Oct. 16, 2008, 11:43 a.m. (ET)

Every boxer needs to be prepared before presenting themselves to the ring, ready to box. The referee's first job, when you enter the ring, is to inspect each boxer, making sure each is complying with rules and regulations regarding safety equipment and outfitting. A boxer who appears ready to box sends a message to the referee: that she is "all business" and respects the rules of the sport. As a boxer, an uneventful pre-bout inspection by the referee will mean that the start of the bout will go smoothly. Sometimes a few of the rules/regulations give boxers trouble, and are mentioned below:

Hair. Some women and men wear long hair, and it must be contained when competing. The hair should not protrude through the top or front of the headgear, and may only extend a few inches out of the back. A boxer is permitted to use a hairnet, du-rag, or bandana to contain hair, as well as rubber bands and tape. Metal objects (pins or barrettes) are prohibited. Note that in 2009, AIBA's rule is that headgear will be placed on the boxer once they've entered the ring, so be prepared for the corner coach to fit headgear just before the prebout inspection by the referee.

Vaseline. Boxers are permitted a thin coat of Vasaline or other petrolum jelly rubbed into the face. It may not be clumped on the face, and may not be rubbed into the headgear or the shoulders.

Outfitting. For many female boxers, finding a good-fitting uniform is difficult, especially these days when the fashion is to wear long trunks. Boxing regulations stipulate that trunks may not extend past the top of the knee. If you like to wear your waistband low, then roll the waistband or hem the trunks so that the bottom hem of the leg does not extend past the top of the knee.

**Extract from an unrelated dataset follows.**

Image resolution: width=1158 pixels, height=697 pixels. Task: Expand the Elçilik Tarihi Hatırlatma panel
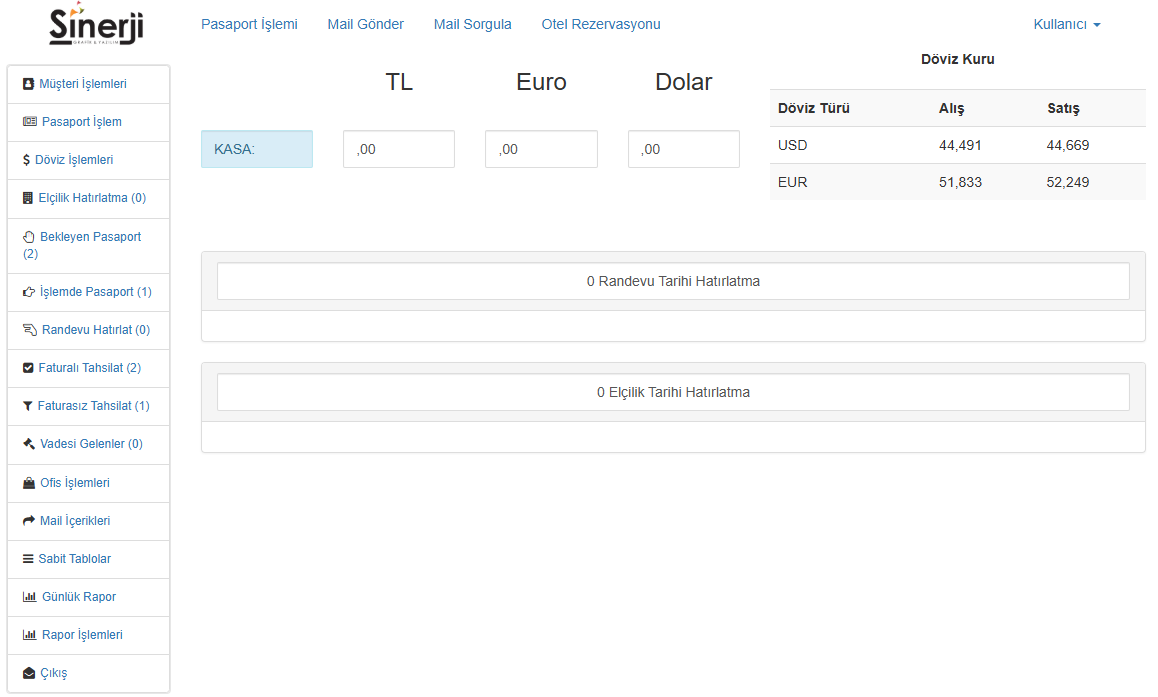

Protectors. Breast and groin protectors are optional for female boxers. If asked if you are wearing one, answer the referee. Options for breast protectors include an additional sports bra, "Turtle Shells," or other plastic cups, and full plastic shields. Groin protectors also come in many shapes and sizes.

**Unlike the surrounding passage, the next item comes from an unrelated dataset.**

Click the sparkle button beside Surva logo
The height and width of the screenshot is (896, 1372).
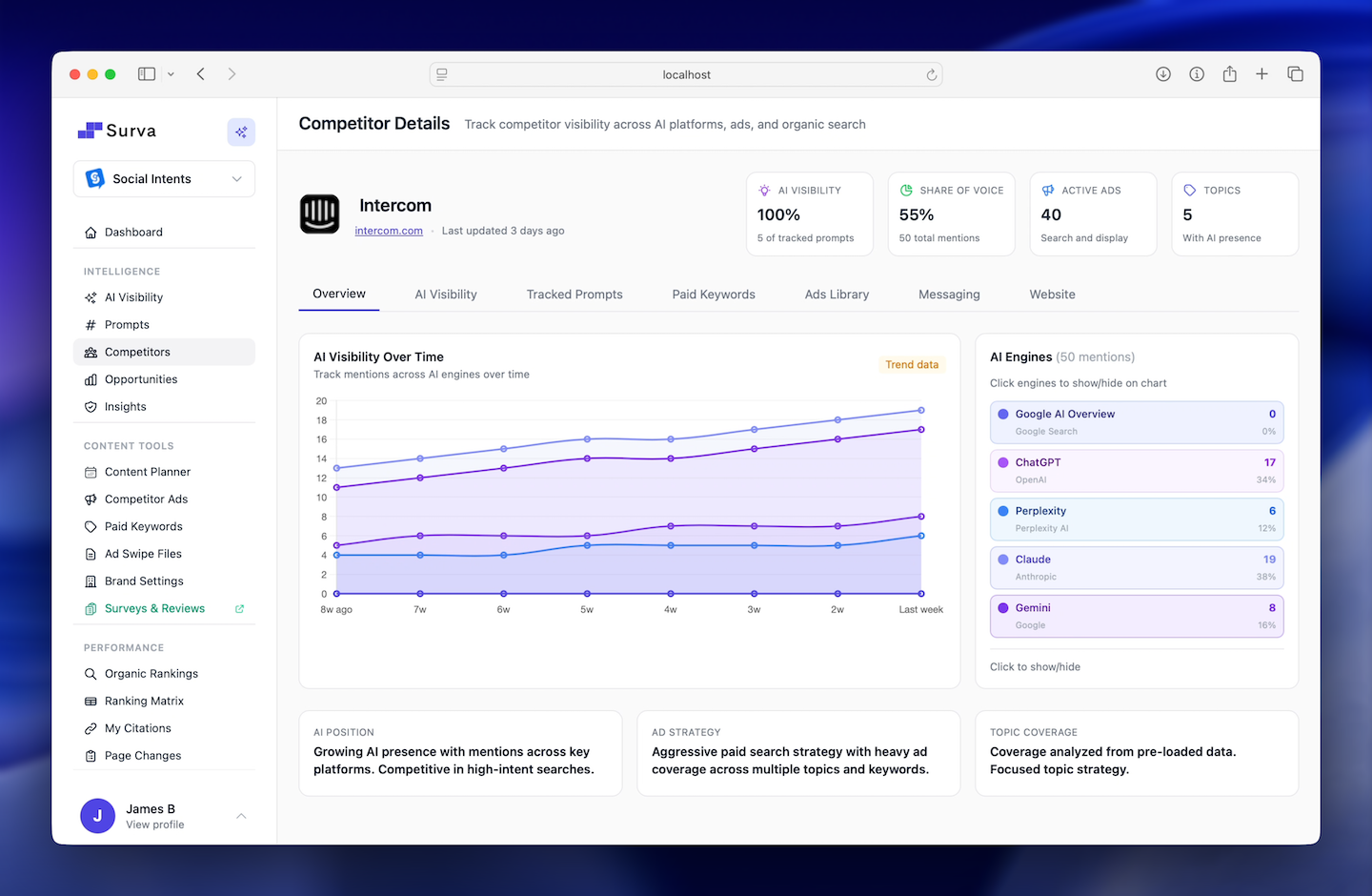point(241,132)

Superstitions and things within your control. Over the years I've met a number of boxers who are superstitious. I understand the impulse to be superstitious, however for boxers, superstitions can be frustrating because sometimes things change in the pre-bout ritual. If you are looking for a lucky something to give you a mental edge, focus on something within your control, such as which hand is gloved first, which foot you put through the ropes first, what you do when you first enter the ring, how you tie your shoes, or another ritual that you control. These kinds of things will always be within your control, and you can make certain that you can do any of those your way, every time. One or two superstitions are fine, but more than that will preoccupy your mind and distract you from the business of boxing. The best luck is the kind you make yourself, by being prepared mentally and physically for your match. Train like you want to perform, and you will be able to trust your training and enjoy your bout.